►
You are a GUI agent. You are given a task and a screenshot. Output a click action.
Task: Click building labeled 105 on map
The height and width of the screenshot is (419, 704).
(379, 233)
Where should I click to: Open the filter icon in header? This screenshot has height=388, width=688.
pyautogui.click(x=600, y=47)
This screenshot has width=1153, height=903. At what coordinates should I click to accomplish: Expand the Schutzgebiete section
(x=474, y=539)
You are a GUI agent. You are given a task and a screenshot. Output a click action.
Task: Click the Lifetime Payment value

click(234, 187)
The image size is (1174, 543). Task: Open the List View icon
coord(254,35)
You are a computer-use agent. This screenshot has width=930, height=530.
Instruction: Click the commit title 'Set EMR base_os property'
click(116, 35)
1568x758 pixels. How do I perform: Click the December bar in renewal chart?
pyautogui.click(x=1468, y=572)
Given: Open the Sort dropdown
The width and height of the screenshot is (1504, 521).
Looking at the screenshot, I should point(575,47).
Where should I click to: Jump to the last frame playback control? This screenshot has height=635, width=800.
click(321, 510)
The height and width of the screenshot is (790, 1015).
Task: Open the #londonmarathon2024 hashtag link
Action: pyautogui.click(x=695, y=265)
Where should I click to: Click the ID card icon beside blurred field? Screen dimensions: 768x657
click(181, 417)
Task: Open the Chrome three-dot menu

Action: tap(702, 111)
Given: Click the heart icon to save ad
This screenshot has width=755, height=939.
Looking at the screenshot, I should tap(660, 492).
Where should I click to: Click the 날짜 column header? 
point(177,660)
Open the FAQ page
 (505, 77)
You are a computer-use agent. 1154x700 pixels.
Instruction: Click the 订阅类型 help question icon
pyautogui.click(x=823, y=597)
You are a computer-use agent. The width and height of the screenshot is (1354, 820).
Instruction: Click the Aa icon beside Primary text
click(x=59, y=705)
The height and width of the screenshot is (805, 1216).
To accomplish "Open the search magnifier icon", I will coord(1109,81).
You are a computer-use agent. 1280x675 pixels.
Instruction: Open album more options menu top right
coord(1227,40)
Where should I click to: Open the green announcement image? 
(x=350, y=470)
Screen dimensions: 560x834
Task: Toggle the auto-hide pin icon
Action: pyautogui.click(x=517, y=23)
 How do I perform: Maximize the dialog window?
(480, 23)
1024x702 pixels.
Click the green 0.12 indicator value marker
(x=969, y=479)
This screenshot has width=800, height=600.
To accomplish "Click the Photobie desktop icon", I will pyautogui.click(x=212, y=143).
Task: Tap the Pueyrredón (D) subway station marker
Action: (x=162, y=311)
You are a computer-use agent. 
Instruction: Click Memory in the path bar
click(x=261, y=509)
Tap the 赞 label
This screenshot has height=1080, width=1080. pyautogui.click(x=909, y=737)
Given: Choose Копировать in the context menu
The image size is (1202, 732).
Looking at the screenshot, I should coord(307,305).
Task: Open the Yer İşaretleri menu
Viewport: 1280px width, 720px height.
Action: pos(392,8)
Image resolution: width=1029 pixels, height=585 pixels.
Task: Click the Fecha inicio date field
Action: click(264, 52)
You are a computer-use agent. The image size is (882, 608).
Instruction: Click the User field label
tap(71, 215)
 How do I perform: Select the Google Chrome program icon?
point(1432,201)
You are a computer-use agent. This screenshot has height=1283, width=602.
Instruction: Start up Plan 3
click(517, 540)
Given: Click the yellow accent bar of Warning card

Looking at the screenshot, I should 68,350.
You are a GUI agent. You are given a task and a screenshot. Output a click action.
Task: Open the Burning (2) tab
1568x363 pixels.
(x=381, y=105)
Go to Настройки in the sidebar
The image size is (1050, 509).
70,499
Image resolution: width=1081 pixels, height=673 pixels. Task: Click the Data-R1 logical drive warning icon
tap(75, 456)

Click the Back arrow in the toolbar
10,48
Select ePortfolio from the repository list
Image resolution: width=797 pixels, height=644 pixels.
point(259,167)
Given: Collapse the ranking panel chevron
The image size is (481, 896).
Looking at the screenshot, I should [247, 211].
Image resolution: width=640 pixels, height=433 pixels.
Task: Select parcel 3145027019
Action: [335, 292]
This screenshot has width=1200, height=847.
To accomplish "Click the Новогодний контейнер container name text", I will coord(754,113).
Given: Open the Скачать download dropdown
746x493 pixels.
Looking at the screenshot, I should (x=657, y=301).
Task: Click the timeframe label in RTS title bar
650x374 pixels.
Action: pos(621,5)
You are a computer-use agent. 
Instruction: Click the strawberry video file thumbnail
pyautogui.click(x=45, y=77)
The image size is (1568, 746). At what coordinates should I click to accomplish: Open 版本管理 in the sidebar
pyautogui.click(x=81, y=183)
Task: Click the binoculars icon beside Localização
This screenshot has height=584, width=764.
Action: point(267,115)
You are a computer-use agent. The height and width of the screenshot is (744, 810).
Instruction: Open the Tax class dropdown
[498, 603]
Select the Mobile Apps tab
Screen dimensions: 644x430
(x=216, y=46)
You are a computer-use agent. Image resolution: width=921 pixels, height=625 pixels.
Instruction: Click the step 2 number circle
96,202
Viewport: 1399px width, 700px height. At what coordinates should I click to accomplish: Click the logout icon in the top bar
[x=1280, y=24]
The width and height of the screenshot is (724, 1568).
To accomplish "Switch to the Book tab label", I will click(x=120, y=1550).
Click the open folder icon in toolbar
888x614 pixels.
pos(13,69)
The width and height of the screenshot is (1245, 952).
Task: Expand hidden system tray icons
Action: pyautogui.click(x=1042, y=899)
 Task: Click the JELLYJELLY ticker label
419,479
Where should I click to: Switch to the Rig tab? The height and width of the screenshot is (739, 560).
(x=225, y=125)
◄
Work instructions: Output the lines above exactly, but only those between the line holding "This screenshot has width=755, height=939." and the line holding "The height and width of the screenshot is (805, 1216).", inclusive.

Solution below:
This screenshot has width=755, height=939.
Looking at the screenshot, I should tap(660, 492).
Where should I click to: Click the 날짜 column header? 
point(177,660)
Open the FAQ page
 (505, 77)
You are a computer-use agent. 1154x700 pixels.
Instruction: Click the 订阅类型 help question icon
pyautogui.click(x=823, y=597)
You are a computer-use agent. The width and height of the screenshot is (1354, 820).
Instruction: Click the Aa icon beside Primary text
click(x=59, y=705)
The height and width of the screenshot is (805, 1216).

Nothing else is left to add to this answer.